▸ **Task directions**
Scan the records for the line containing "خدمات (1077, 2070)"; extract it and all later lines, verbatim, through the end, and nothing before it.

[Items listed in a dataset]
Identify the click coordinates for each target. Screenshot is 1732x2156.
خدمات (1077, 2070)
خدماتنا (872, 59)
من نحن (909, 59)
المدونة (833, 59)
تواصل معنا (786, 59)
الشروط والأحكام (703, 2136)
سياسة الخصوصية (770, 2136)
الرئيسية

▸ **Expected output**
خدمات (1077, 2070)
خدماتنا (872, 59)
من نحن (909, 59)
المدونة (833, 59)
تواصل معنا (786, 59)
الشروط والأحكام (703, 2136)
سياسة الخصوصية (770, 2136)
الرئيسية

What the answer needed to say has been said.